The first time I was called a thought leader, I did not even know what that was.

It is still a label I am not comfortable with. If someone sticks it on me, I pull it right off. I recall someone introducing me as a thought leader at an event. When I took the floor, I explained how I did not just deal with thought but also with action.

Reflecting on that helped me remember when I might have first been called a thought leader. It was a session I led that pointed out the fallacies of lectures and talks. How was that for leading with thought?

Leadership and Learning by gcouros, on Flickr
Creative Commons Creative Commons Attribution-Noncommercial-Share Alike 2.0 Generic License   by  gcouros 

At a recent workshop I facilitated, a member of the organizing team introduced me as a thought leader. I have also been asked to join a large international corporation in the capacity of a thought leader.
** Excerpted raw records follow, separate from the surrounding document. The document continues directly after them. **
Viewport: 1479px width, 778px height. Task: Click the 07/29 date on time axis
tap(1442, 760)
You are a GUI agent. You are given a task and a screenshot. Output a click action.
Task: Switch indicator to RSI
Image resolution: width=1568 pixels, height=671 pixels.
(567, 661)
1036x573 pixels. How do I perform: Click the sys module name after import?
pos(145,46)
All this has led me to this simple thought: It is easy to think and say things progressive. It is much harder to do.

I would rather be acting progressively because I prefer to be judged by what I do. As an educator of educators, I need to model mindsets, attitudes, and behaviours. Thinking or writing about them is not enough.
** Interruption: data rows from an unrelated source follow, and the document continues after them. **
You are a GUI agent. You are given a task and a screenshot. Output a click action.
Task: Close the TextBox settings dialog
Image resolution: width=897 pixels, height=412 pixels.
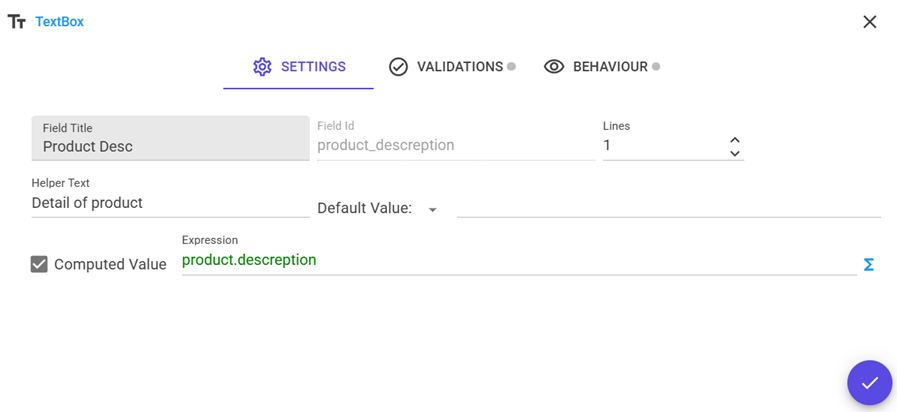pos(869,22)
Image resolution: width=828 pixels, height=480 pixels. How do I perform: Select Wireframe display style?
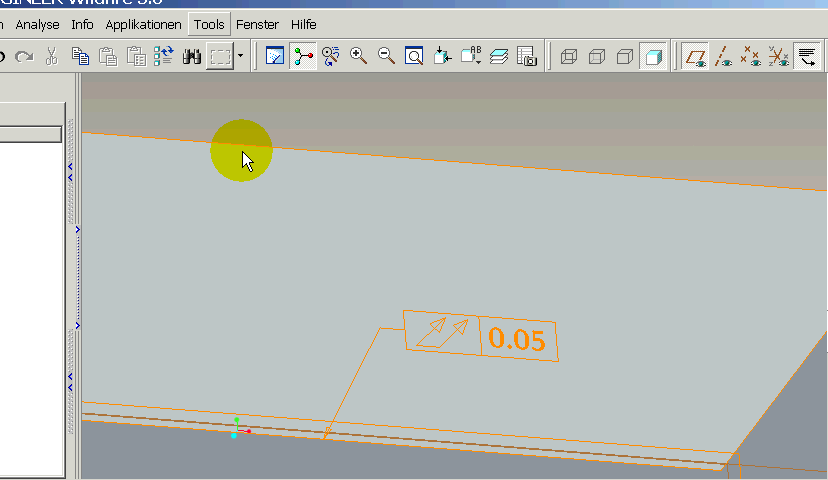pos(569,57)
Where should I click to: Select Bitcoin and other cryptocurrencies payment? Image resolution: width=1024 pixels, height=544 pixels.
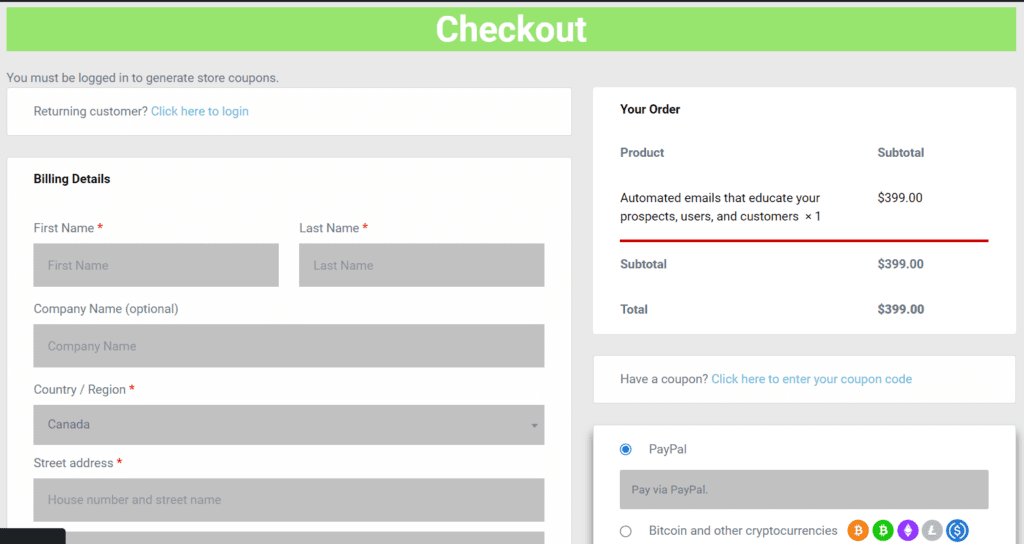point(626,531)
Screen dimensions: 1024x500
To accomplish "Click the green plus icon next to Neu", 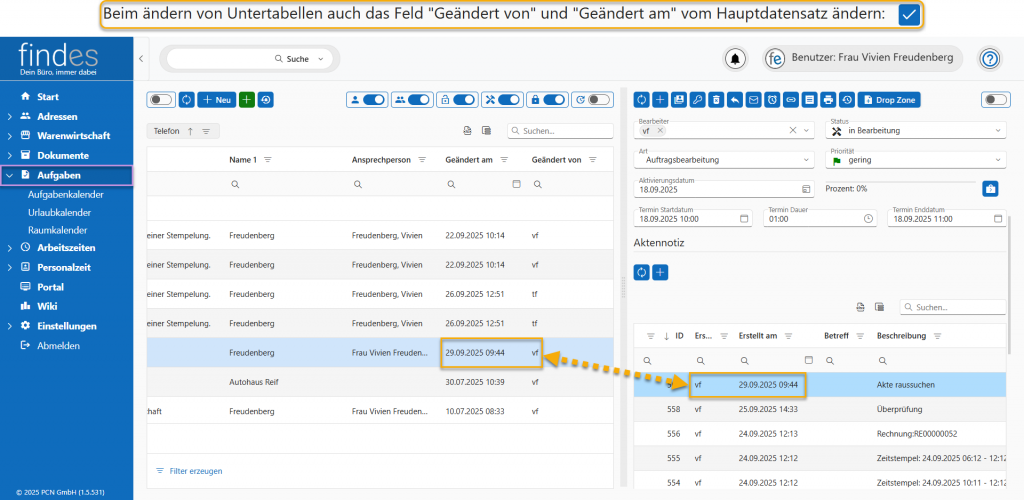I will [x=247, y=99].
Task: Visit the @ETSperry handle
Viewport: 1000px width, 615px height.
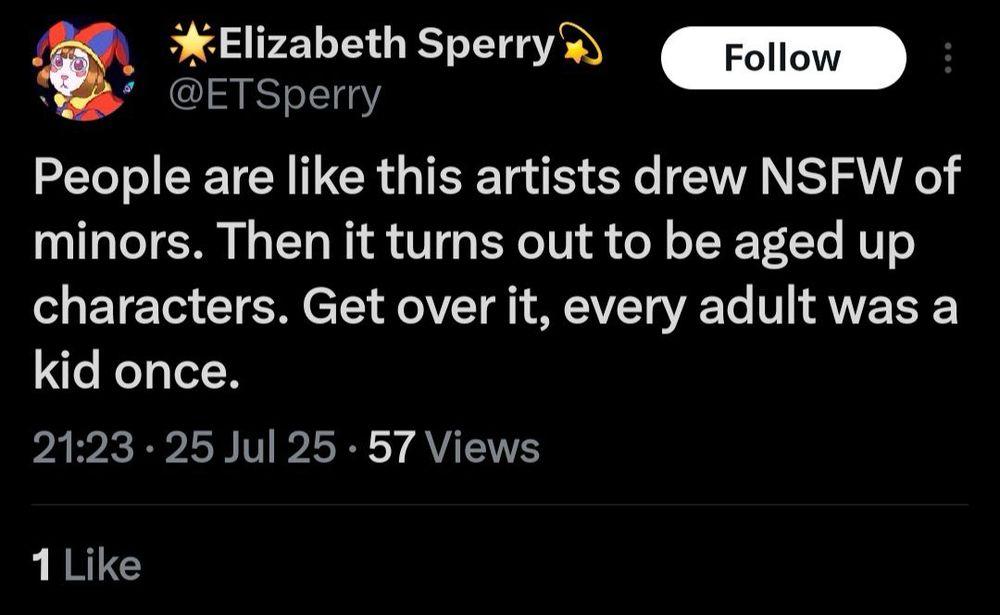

043e follow the leader by jjjj56cp, on Flickr
Creative Commons Creative Commons Attribution-Noncommercial-Share Alike 2.0 Generic License   by  jjjj56cp 

In July, the press fell over themselves when the interim-CEO of Twitter, Jack Dorsey, responded to Kim Kardashian’s suggestion on how to improve Twitter. Here is one example of a report.

That not committal reply received four-figure retweets and four-figure favourites. So do tweets by celebrities, social media superstars, and prominent people even if they said they just ate a bagel or farted gold dust.

OK, the gold fart might actually be newsworthy. But for the large part, people will fawn over and adore mundane navel-gazing as long as it comes from a famous navel.

Lesser lights who actually share something worthwhile, particularly in education, might get double figure retweets and favourites if they are edu-stars. The rest of us generally shout into the ether.

So it was no surprise when I asked @TwitterSG a question three weeks ago and did not receive a reply. After all, why should @TwitterSG bother with me if I am not a KPI or PR opportunity?

It made Twitter sense to acknowledge @mrbrown as he is Singapore’s blog-father and well-known in local social media circles. The Prime Minister has even mentioned him as an example.

That is not how we (should) behave as edu-tweeters. Visit any vibrant #hashtagged educational ‘live’ or slow chat and you will experience creative and critical thought 140 characters at a time.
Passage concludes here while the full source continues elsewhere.